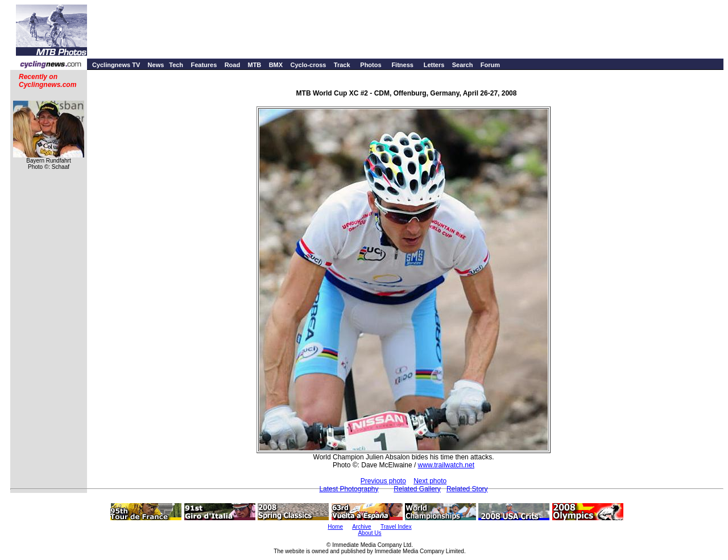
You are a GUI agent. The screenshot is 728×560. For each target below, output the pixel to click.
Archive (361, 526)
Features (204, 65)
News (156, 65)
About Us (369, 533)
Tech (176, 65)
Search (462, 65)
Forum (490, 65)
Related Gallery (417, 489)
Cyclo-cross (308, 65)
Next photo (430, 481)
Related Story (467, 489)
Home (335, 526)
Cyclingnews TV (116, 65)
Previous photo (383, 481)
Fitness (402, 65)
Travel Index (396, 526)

════════

## Written instruction
Starting at the line that contains "Related Story (467, 489)" and ending at the final line of the entries, rewrite each line in full with its request included, scaling every coordinate in the answers by 2.45 and rounding to whole numbers, with halves rounded up. Provide only those lines.

## Correct response
Related Story (1144, 1198)
Home (821, 1289)
Cyclingnews TV (284, 159)
Previous photo (938, 1178)
Fitness (985, 159)
Travel Index (970, 1289)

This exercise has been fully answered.